En un contexto donde la necesidad de agilidad en la toma de decisiones se ha convertido en una prioridad para las instituciones, la Comisión Europea ha cerrado recientemente una consulta sobre el marco de "Mejora de la Regulación". Este proceso ha permitido conocer las opiniones de 286 participantes, quienes, en su mayoría, abogan por la preservación de las rigurosas evaluaciones de impacto y las herramientas de consulta que permiten una mayor transparencia.
El objetivo de actualizar el marco de "Better Regulation" busca no solo acelerar los procesos, sino garantizar que las decisiones se tomen con suficiente base y consideración. Sin embargo, los participantes han solicitado que no se debiliten los mecanismos de consulta existentes, ya que esto podría comprometer la calidad y la aceptación pública de las políticas propuestas.
Entre las contribuciones, algunos plantearon soluciones concretas para incentivar una participación activa de todas las partes interesadas. A su vez, otros críticos aprovecharon esta oportunidad para manifestar su descontento respecto al enfoque 'ómnibus' que ha adoptado la Comisión en ocasiones previas. Es fundamental garantizar que se escuchen todas las voces en el desarrollo de políticas, ya que la diversidad de opiniones fomenta una democracia más sólida.
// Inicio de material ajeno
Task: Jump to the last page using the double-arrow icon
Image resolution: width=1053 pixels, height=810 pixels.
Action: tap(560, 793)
En relación con las exenciones solicitadas desde 2021, desde la organización Consumer Choice Center Europe hemos propuesto que la Comisión adopte procedimientos más estrictos para prevenir abusos de esta posibilidad. Creemos que publicar el número de solicitudes de exenciones en el marco de "Better Regulation" proporcionaría una visión clara y basada en datos, lo que es especialmente valioso para los ciudadanos europeos en tiempo de creciente desconfianza hacia las instituciones.
Las actuales directrices permiten solicitar exenciones por razones vinculadas a la política, emergencia o plazos específicos. Sin embargo, este enfoque puede propiciar una cultura de búsqueda de resquicios legales, donde prácticamente cualquier iniciativa puede justificarse bajo presiones políticas urgentes. Por lo tanto, es esencial establecer una mayor equidad en los métodos de consulta pública.
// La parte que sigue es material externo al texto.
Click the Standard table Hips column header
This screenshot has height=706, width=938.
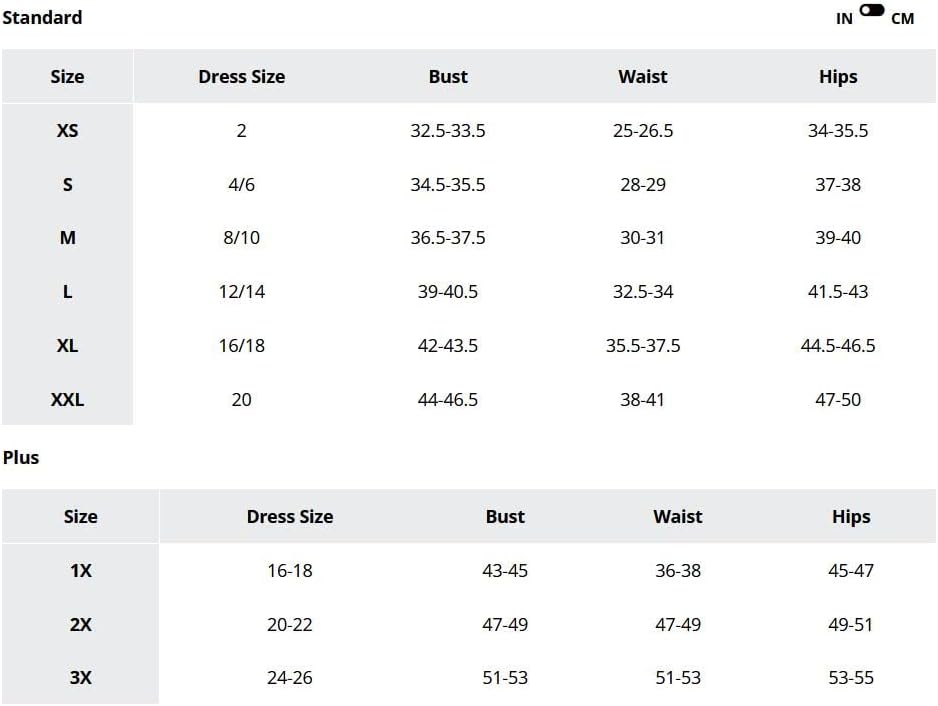(x=838, y=77)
Un aspecto crítico ha sido la significativa falta de imparcialidad en el diseño de las preguntas en las consultas públicas. En diversas ocasiones, las preguntas se han estructurado de tal manera que favorecen ciertas opiniones, mientras que limitan las voces discrepantes. Por ejemplo, en una reciente consulta sobre la 'Digital Fairness Act', las opciones de respuesta eran abrumadoramente favorables a la implementación de nuevas regulaciones, mientras que las oportunidades de oposición eran escasas. Para mitigar esta situación, la Comisión debe aplicar criterios más rigurosos y garantizar que todas las partes cuenten con la posibilidad de expresar sus posturas de manera detallada.
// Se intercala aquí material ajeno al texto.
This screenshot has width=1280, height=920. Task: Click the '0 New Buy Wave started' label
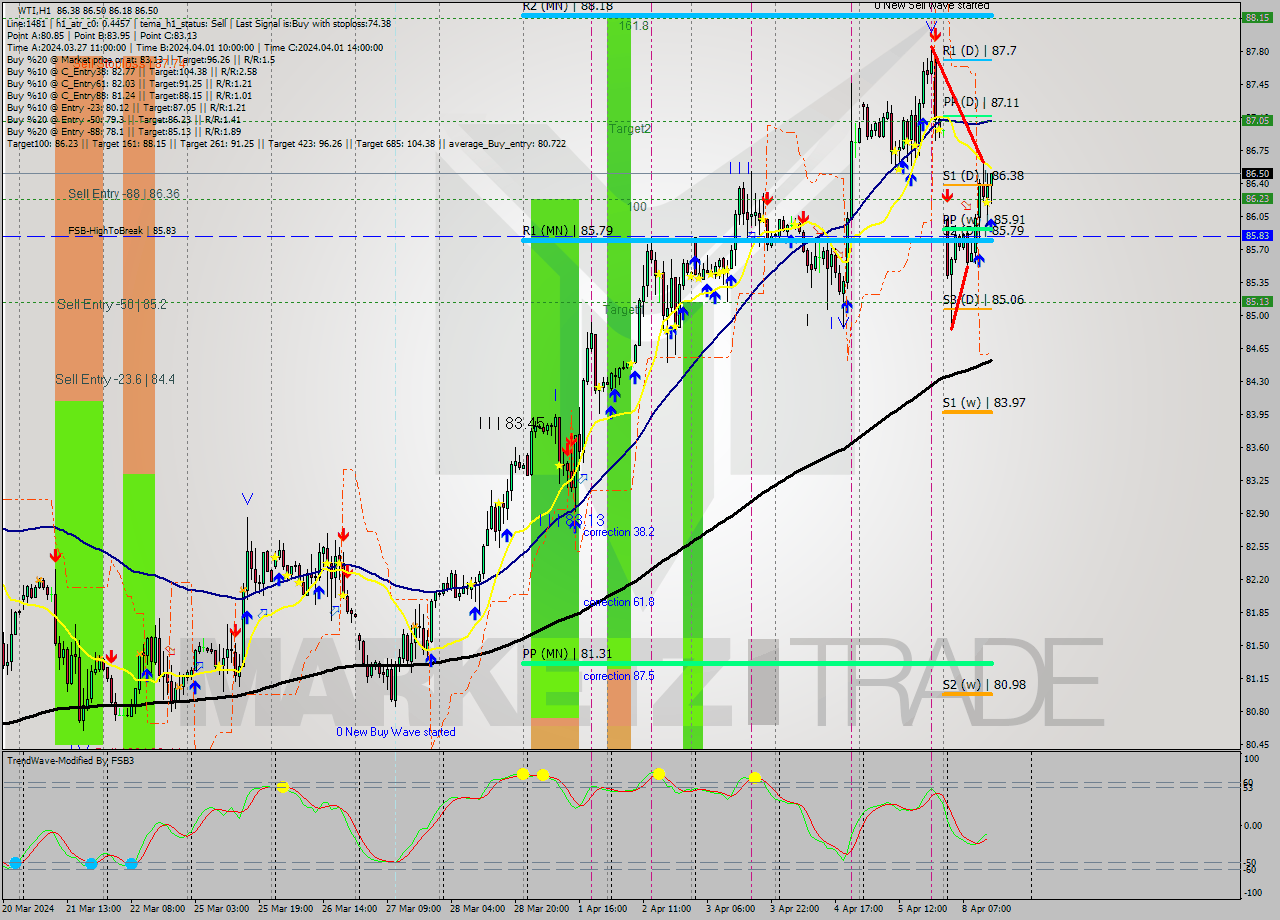(395, 732)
Asimismo, hemos sugerido que la Comisión amplíe la disponibilidad de resúmenes estadísticos vinculados al portal "Have Your Say". Incluir información sobre la postura general de los participantes respecto a las propuestas de la Comisión podría facilitar que tanto responsables políticos como interesados comprendan el sentimiento colectivo sin esperar prolongados períodos por resúmenes que podrían estar sesgados.
Otro punto a considerar es la sección 5.3.1 de las Directrices de "Better Regulation", que establece la obligación de informar a los participantes cómo se han considerado sus aportaciones. No obstante, consideramos que es momento de que la Comisión garantice que todos los que participan en consultas públicas reciban por correo electrónico un informe de los resultados. Aunque la Comisión no puede atender cada sugerencia, sí debería brindar un desglose claro de los argumentos más frecuentes y las respectivas respuestas institucionales.
Por último, para conseguir una verdadera transparencia, no se puede restringir la publicación de resúmenes de las consultas solo al portal mencionado. Es esencial que se compartan resúmenes objetivos de toda actividad de consulta, así como actas de reuniones y resúmenes de diálogos con las partes interesadas. Las directrices actuales sólo requieren la publicación de un resumen tras ocho semanas de realizado el proceso, pero esta medida debería convertirse en un principio básico y obligatorio. Sin duda, una mayor transparencia contribuiría a reconstruir la confianza entre la ciudadanía y las instituciones europeas.